Guilt ravaged the psyche of former Twins pitcher Dan Naulty, years after use of banned substances kept him in the majors at others' expense.

Last update: December 15, 2007 - 12:32 AM

Dan Naulty was a user of performance-enhancing drugs, stopping at nothing to reach the major leagues. He later became intoxicated by the lifestyle big-time baseball offered.

He chased after the benefits, didn't think about the means and certainly paid little attention to the consequences. It got him four seasons, four mostly injury-plagued seasons.

Now the consequences mean more to Naulty, a former Twins pitcher who spent 1996-99 in the majors. The mental snapshot that pops up the most: the sight of Mike Trombley packing his bags in 1996 after being a late spring training cut.

Naulty cheated his way onto the team while the popular and hard-working Trombley was misty-eyed over barely missing the cut.

"I stole people's jobs," said Naulty, who now lives in Colorado. "That's the part for me that was so wrong. I have to explain to my boys that I took people's jobs by cheating, and that penetrated my soul a number of years ago and still haunts me today.

"The poor choice I made for the chance of being a major league baseball player.''

Naulty was one of the more than 700 interviews conducted by investigators for former Sen. George Mitchell's report on the widespread use of performance-enhancing drugs in baseball, a report that was released Thursday. "If I could give back a little bit of something good then I would like to,'' he was quoted as saying in the report.

Investigators contacted Naulty and interviewed him in January. He represented a different side of baseball's dirty little secret.

He wasn't the star player looking for the edge to become a superstar. He wasn't the player barely holding on and looking for any edge. He was the one trying to make his break.

While former Mets clubhouse attendant Kirk Radomski's underground network is exposed in the Mitchell Report, Naulty got his steroids from bodybuilders he knew in various Orange County, Calif., gyms before the 1993 season.

"I was so young and dumb I didn't think about anything except the light at the end of the tunnel,'' Naulty said, "and that light was the fame that baseball was going to provide me.''

He said the changes came quickly. He gained 20-25 pounds, and his fastball went from 87 miles per hour to the mid 90s. He became a good prospect, making his debut in 1996.

But Naulty couldn't stay healthy, suffering injuries that included a torn triceps and a torn groin muscle. He blamed his six-year run with steroids as the reason for the breakdowns. He began talking to people about using human growth hormone (HGH) in 1998, after the torn groin muscle. It helped him recover enough to pass the physical when he was traded to the Yankees in November.

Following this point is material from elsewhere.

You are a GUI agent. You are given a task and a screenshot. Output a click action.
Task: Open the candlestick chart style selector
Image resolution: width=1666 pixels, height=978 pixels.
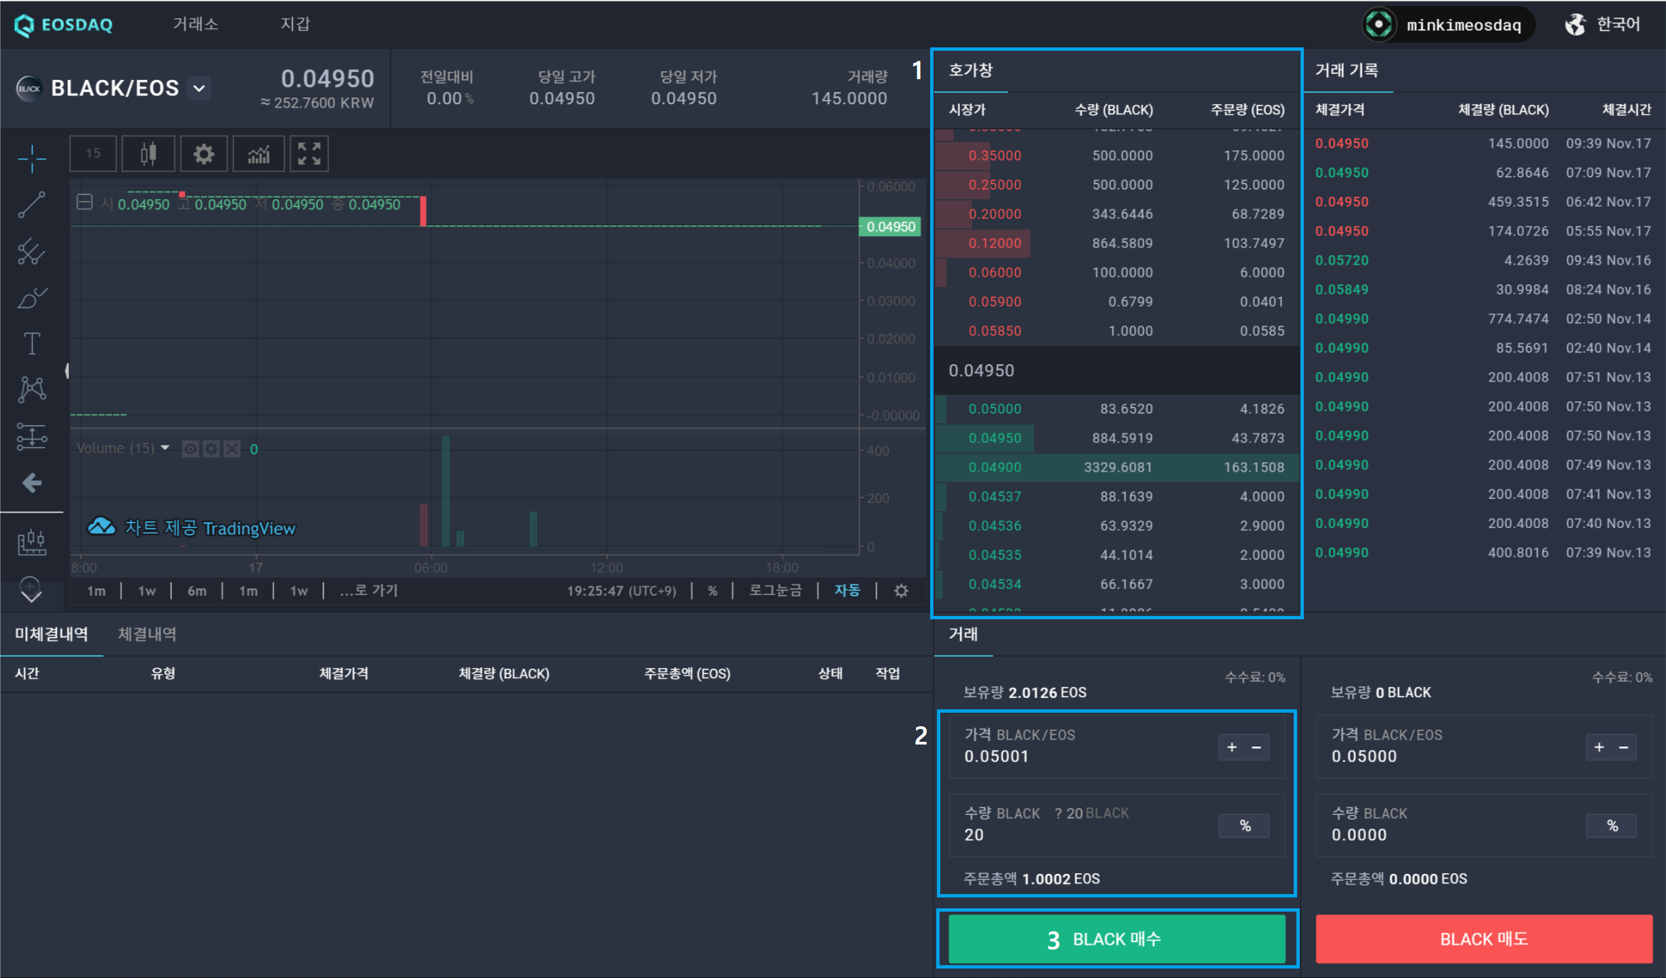(x=148, y=154)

"I had 40-45 pounds of extra muscle my body wasn't used to,'' he said. "I was tearing tendons off bones.''

He stopped taking performance-enhancing drugs in 1999 with the Yankees -- and watched his velocity drop under 90.

By 2000, Naulty was done with baseball. He did go to spring training with the Dodgers that year but already was thinking about doing something else.

"I got it handed to me because I was throwing with half a mind,'' he said.

Naulty soon relied on two of his strengths: his faith and his desire to learn. He eventually became a pastor in California and now lives in Littleton, Colo., where he's finishing a second master's degree and will soon begin work on a Ph.D in theology.

The story he told to investigators already has reached many people at various church-related activities.

"I'd say [I've told the story] nearly 100 times,'' Naulty said. "That's in venues as small as 10 people to venues of thousands of people. I've had a platform to share my story and try to help people -- parents and kids.''

Naulty's emotions were mixed as followed the nation's reaction to the report.

"A part of me is sad because I clearly had a part in this whole thing,'' he said, "but at the same time I've listened to people on TV saying they are glad it has come out because you have to turn the page on this era.

"However, I also am sad if some of those people in the report are innocent.

"In my case, I was willing to admit I cheated.''

And he'll never get over what he did at the expense of Trombley and players like him.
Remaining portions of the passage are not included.